Gladys Plant came out and joined the fray. “He’s lying! It’s always loose!”
More neighbors gathered around. Some college students. Serge and Coleman.
Martha noticed Jim’s arrival. She grabbed him by the arm. “Jim! Do something!”
“I don’t know what’s going on.”
“Jim!”
“I can only write a ticket,” said the officer.
“He went for my child!” screamed Martha.
“Lower your voice, ma’am.”
“He just wanted to sniff you. He was being friendly,” said Jack. He looked down at Rasputin, now on a leash at his feet, a
ddressing the dog in baby talk. “Weren’t you just trying to be friendly, my little boopsie?” Rasputin wagged his tongue and rolled on his back with a half-boner.
“How revolting!” said Martha. Then, to the officer: “What the hell do we pay you for?”
“I already told you once to take it easy.”
“Officer,” said Jack. “Please cut her some slack. It’s perfectly understandable. She misinterpreted Rasputin’s playfulness.
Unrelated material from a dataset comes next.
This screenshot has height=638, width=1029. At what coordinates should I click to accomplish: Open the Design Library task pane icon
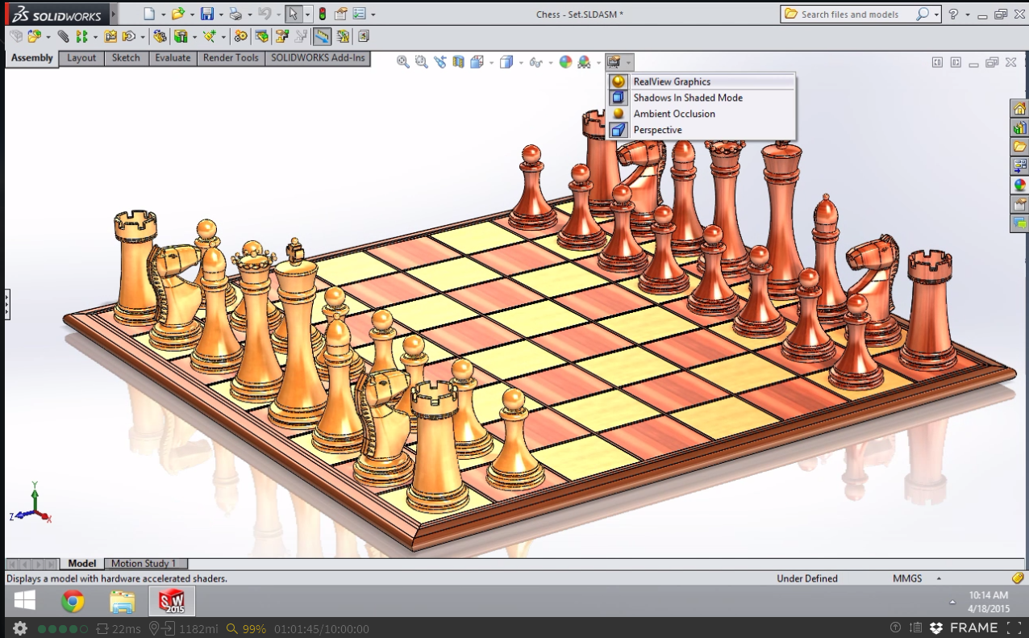pyautogui.click(x=1019, y=127)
She’s just being a good mom.”
“Don’t you fucking patronize me!” said Martha.
“Ma’am, I’ll warn you one last time,” said the officer.
“That monster charged my baby!”
“Rasputin is my baby,” said Jack.
“You son of a bitch!”
“Ma’am!”
“Look, you’re upsetting Rasputin,” said Jack. “And it’s his birthday.”
“You—” Martha lunged for Terrier’s throat, and the officer had to restrain her.
THE SILENCE WAS suffocating inside the Suburban. It was dark out when Jim and Martha approached their neighborhood.
Martha had a box of Kleenex in her lap, trying to get ink off her fingertips.
“I don’t know what to say,” said Jim. “I’m stunned.”
“Some help you were!”
“I never thought I’d have to bail my wife out of jail.”
“Someone had to stand up for our family!”
“But did you have to spit at the officer?”
Martha folded her arms and looked away. They turned onto Triggerfish.
Something appeared in the road.
Martha grabbed the dashboard. “Watch it!”
Jim swerved to avoid Rasputin standing in the middle of the street.
They pulled into the driveway. Jim got out and walked around and opened Martha’s door, but she just sat there staring ahead, arms folded again.
“It’s been a long day,” he said.
She didn’t budge.
Jim sighed and went inside alone.
Rasputin stood in the middle of the street, swaying his hindquarters. He watched Jim Davenport go in the house, and, a few minutes later, Martha as well.
It was quiet again. Rasputin began trotting up the street, toenails clicking on the pavement. On Triggerfish Lane, the night belonged to Rasputin. He was on patrol.